***** TEXT UNDER STUDY

Inter-Ictal Changes in Spike Recurrence Stratified by Gross Neuropathology
Abstract number :
1.464
Submission category :
2. Translational Research / 2C. Biomarkers
Year :
2022
Submission ID :
2232959
Source :
www.aesnet.org
Presentation date :
12/3/2022 12:00:00 PM
Published date :
Nov 22, 2022, 05:28 AM
Authors :
Rehan Raiyyani, BS – Massachusetts General Hospital; Elizabeth Duquette, BS – Georgetown University School of Medicine; Hannah Culbertson, BS – Neurosurgery – University of Utah; Mitchell Couldwell, MS – Tulane University School of Medicine; Andrew Zayachkivsky, PhD – Neurosurgery – University of Utah; F. Dudek, PhD – Neurosurgery – University of Utah; Kevin Staley, MD – Neurology – Massachusetts General Hospital
This is a Late Breaking abstract
Rationale: Previous research has reported inconsistent results on the relationship between inter-ictal spiking in electroencephalography (EEG) and epileptogenesis after brain injury. We tested the hypothesis that interictal spike frequency changes over time after brain injury, regardless of whether a subject develops epilepsy.
Methods: Rats received bilateral epidural wire electrode implants and were monitored with a two-channel wireless EEG system. Using the Rice-Vannucci model at post-natal day 30, 43 rats were subjected to either hypoxia-ischemia (HI) for 2 hr or sham-control brain injury. In most subjects, this procedure did not consistently result in stroke; however, many animals in the study were found to have various brain abnormalities and injuries. Spontaneous recurrent seizures (i.e., epilepsy) were not detected in any of the rats, but some exhibited early electrographic seizure(s). For inclusion, 25 rats were selected based on a minimum duration of 75 days of longitudinal electrical recordings. Randomly selected and merged EEG segments from representative days 5, 40, and 75 after HI were extracted and anonymized for each rat. Discharges defined as “simple inter-ictal spikes” with duration 20-70 msec were narrowed down using Python and C++ script(s) and verified via manual human interpretation. Animal MRIs were also anonymized for interpretation and injury classification.

**********
***** ENTRIES SHOWN

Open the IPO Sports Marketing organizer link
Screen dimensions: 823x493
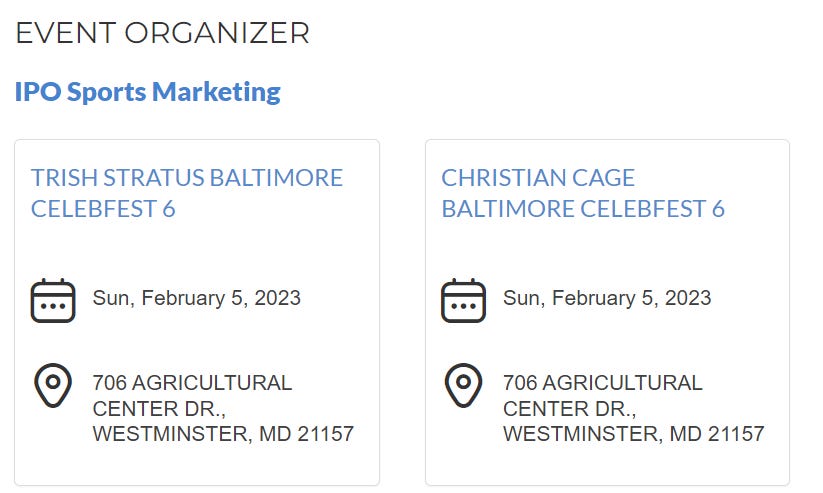[x=147, y=92]
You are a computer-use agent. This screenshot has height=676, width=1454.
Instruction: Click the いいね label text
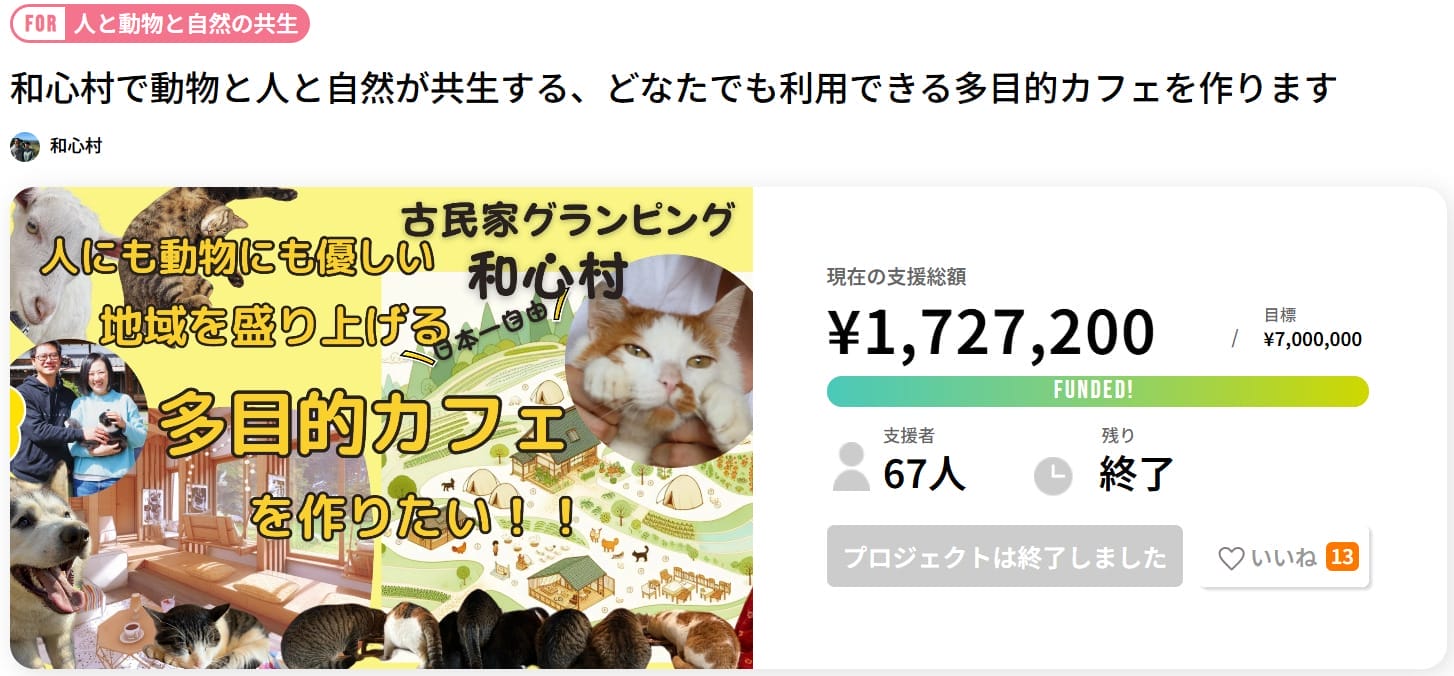1283,558
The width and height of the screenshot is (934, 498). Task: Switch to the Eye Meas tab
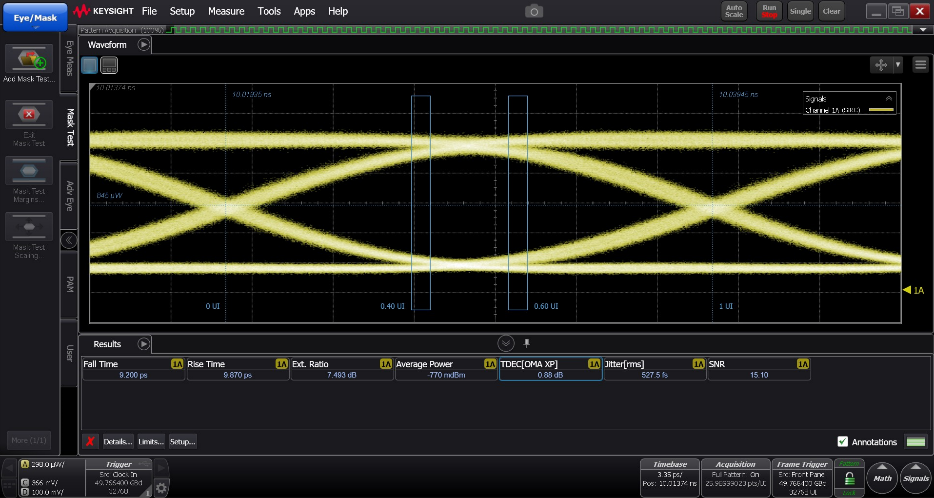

**********

#### PROMPT:
Rewrite the paragraph in the abstract beginning "Methods: Rats received bilateral" as a bulleted list, keeping its main facts.

#### OUTPUT OF THE EXERCISE:
- Rats had bilateral epidural wire electrodes implanted and were monitored with a two-channel wireless EEG system.
- At post-natal day 30, 43 rats underwent either 2 hours of hypoxia-ischemia (HI) or sham-control brain injury, using the Rice-Vannucci model.
- The procedure did not consistently cause stroke, but many animals had various brain abnormalities and injuries.
- No rats showed spontaneous recurrent seizures (epilepsy), though some had early electrographic seizures.
- 25 rats with at least 75 days of longitudinal electrical recordings were included.
- For each rat, randomly selected EEG segments from days 5, 40, and 75 after HI were merged, extracted, and anonymized.
- "Simple inter-ictal spikes" (20–70 msec) were identified with Python and C++ scripts and verified by manual human interpretation.
- Animal MRIs were anonymized for interpretation and injury classification.